ここからはゲルマニア統一に向けて戦記っぽいお話になるような気がします。

新章です。


予約投稿に失敗してました。

本日二話目の投稿です。

A.G.2881 ギネス二七〇年 アルメル一年

太陽の月(一の月) 地の週の一日(一日)

ノイエ・ブランザ王国 王都ハウゼミンデン



 冴え渡った冬の青空に女神の羽衣(リング)が美しく輝く祝日の朝である。

 この日、新年の祝賀会において灰色の霧の名の下、ゲルマニア全土に向けて新生(ノイエ)ブランザ王国の建国が高らかに宣言された。

 女王エリナリーゼの元に集った旧ブランザ王国系諸侯を中心とした家臣団には、魔の森の奥深くに存在するというアルメルブルク(アルメルの城の意)と灰色の霧(モモ)の神殿についても明らかにされ、大魔導師ユーリウスはアルメルブルクの領主として紹介されていた。

 ノイエ・ブランザやアルメルブルクの名前が公式な記録としてゲルマニアの歴史に登場するのはこれが初めてとなる。

 ハウゼミンデンの領主館、いや、ノイエ・ブランザの王宮前の広場を使って開かれた祝賀会において、混乱が発生しない様にと前日の夜の間にノイエ・ブランザ王国の建国については正式な書簡が各国の使者達にも手渡されていたし、数日前からは街の各所で灰色の霧の眷属で魔王を倒した魔の森聖女の噂と、その聖女がブランザ王国の第三王女であった事や、同じく灰色の霧の眷属で大魔導師ユーリウスがその王女に仕えていた事、王女を密かに支援し続けていたヴィーガン辺境伯(マルク)が遂に決起し、新生(ノイエ)ブランザ王国の建国に向けて動き出した事等が漏れ伝えられていた。

 もちろんその大半はユーリウスのタスクチームとギルド長会議が主導した情報操作の賜物である。

 とは言え、まさかこれほどまで大規模な「政変」が企画されていたとは、中核メンバーとなったナーディスの一部諸侯達にも知らされていなかったのである。

 この場にはゲルマニアの王侯貴族達だけではなく、遥かナヴォーナ王国の貴族やリプリア王国の使節に、西のローレンシア連合王国に、北辺の大国リェスタント王国の使者まで姿を見せていたのだ。

 何より人々を驚かせたのが妖精族(エルフ)の国であるヴェルグニーが参加していると言う、シュマルカルデン王国を中心としたシュマルカルデン同盟の成立と同同盟への加盟の宣言であろうか?

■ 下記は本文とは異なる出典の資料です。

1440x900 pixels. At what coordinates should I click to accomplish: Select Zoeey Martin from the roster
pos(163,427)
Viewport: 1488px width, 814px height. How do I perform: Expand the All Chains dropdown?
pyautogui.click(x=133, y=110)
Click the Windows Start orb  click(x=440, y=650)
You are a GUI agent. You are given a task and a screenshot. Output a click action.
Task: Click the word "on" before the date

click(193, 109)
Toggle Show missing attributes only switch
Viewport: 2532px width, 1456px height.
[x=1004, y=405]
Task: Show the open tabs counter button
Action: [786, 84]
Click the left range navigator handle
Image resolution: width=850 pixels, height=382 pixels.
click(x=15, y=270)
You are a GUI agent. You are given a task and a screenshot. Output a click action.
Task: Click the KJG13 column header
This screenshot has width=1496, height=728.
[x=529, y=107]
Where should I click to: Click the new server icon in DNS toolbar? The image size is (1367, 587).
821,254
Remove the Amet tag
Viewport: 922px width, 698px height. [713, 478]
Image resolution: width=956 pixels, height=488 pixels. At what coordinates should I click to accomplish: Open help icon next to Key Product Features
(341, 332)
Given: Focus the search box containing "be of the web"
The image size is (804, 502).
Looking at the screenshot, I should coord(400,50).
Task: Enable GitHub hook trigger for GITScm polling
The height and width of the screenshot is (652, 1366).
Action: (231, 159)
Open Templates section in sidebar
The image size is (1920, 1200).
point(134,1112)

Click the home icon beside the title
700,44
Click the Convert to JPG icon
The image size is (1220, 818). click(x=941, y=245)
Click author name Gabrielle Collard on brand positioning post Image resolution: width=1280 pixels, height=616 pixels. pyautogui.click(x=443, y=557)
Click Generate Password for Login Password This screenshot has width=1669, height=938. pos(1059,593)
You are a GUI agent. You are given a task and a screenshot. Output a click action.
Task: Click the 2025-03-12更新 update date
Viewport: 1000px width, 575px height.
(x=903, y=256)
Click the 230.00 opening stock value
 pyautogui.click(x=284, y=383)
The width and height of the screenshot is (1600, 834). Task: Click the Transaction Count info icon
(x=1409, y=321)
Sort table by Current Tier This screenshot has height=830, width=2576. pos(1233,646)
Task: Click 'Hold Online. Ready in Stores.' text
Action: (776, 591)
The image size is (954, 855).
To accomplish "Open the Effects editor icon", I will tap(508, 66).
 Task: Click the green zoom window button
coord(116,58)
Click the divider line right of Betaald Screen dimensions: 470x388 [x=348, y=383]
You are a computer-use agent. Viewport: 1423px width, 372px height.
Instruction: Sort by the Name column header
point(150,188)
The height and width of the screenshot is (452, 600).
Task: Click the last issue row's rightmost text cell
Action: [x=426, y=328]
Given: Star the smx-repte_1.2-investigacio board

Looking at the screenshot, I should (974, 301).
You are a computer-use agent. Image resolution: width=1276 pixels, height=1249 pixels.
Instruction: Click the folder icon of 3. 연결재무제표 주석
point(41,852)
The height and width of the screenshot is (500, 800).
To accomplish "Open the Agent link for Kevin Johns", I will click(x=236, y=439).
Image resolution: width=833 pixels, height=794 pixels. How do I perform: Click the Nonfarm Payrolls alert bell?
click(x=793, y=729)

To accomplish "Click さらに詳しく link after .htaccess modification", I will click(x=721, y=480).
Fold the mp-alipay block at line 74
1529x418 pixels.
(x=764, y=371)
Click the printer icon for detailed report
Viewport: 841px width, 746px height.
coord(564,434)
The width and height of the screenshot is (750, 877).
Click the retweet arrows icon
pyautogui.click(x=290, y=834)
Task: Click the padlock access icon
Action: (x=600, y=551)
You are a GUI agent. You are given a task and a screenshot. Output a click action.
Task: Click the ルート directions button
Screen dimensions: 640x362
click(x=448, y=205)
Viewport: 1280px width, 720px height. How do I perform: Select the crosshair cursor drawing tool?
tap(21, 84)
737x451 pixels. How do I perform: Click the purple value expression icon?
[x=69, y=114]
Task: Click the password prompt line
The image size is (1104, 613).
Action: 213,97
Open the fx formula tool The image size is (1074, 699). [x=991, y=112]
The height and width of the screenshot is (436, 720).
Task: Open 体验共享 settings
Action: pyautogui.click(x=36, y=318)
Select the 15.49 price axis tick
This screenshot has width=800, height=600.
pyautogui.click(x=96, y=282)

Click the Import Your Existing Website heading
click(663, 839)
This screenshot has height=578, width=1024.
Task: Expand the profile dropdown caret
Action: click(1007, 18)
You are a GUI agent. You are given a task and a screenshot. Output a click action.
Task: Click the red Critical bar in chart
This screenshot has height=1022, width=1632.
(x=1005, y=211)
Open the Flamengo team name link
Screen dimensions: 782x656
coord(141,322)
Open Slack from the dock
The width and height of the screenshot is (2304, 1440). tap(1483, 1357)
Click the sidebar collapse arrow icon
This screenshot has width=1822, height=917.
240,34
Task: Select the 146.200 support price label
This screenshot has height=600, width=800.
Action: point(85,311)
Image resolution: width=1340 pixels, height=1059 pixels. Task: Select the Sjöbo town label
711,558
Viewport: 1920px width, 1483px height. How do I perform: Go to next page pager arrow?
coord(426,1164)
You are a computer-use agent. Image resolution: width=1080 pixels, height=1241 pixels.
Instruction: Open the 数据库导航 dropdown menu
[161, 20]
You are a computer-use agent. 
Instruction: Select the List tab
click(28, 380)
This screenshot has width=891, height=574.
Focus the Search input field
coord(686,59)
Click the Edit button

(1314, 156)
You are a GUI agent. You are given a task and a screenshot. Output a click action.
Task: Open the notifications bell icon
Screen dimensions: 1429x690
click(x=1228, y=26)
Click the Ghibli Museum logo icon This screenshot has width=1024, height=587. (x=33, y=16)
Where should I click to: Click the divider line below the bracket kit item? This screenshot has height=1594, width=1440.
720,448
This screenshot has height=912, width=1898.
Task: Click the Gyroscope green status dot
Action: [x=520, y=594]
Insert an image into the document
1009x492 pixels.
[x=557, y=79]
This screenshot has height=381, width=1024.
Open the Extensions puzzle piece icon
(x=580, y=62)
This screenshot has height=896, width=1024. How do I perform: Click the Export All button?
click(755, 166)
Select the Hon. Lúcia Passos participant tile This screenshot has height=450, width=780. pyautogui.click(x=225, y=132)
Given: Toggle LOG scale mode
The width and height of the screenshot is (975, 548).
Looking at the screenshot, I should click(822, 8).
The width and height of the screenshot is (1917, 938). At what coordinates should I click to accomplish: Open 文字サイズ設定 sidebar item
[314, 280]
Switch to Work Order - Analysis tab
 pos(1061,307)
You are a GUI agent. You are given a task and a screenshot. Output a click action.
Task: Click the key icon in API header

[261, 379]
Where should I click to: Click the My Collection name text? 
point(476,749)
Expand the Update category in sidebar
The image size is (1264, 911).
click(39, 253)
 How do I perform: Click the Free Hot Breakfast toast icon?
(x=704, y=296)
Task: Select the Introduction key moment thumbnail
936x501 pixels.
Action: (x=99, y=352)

 シュマルカルデン同盟にはシュマルカルデン王国、ヴェルグニー、ノイエ・ブランザ王国、マルク伯領、ローデンステット大公やノヴィエヴァーデン共和国まで参加していると言うのである。

 寝耳に水であったザルツ公の使者やザクセン王国の使者などは顔面を蒼白にしていたし、反ノヴィエヴァーデン共和国の同盟を結ぼうと躍起になっていたオレスム王国の大使などは、顔を真赤にして怒りを堪えていた。

 ゲルマニア全土から集まっていた各国の大使級の使者達には十分過ぎるほどの衝撃を与えた式典となったが、最も大きな衝撃を与えたのは王女、いや、女王エリナリーゼと共に現れた三〇体もの武装した(・・・・)ゴーレム兵の登場であろう。

 各国では一〇年も前から継子扱いであったゴーレム兵を、ナーディス、いやノイエ・ブランザ王国では主力として扱うつもりである事に気付かされたからである。

 考えてみれば当然の話であった。

 ゴーレムを狂わせる魔道具などという物を創りだしたのは世界にただ一人、ノイエ・ブランザ王国の重鎮として紹介のあったユーリウスだけであったし、その魔道具を創りだしたユーリウスであれば、当然その対抗策も持っていて不思議ではない。

 ノイエ・ブランザの軍勢であれば、真正面からゴーレム兵を突撃させる事が出来るだろう。

 そして自分達にはそれに抗う術が無い事に、今更ながらに気付かされたのだ。

 お話にならないどころではない。

 まともに戦っても真正面から叩き潰されて終わりなのだ。

 ナーディスの一領主が名前を付け替えただけの小国と侮っていた者達は、ユーリウスがなぜ大魔導師と呼ばれる様になったのかを改めて思い出していたのである。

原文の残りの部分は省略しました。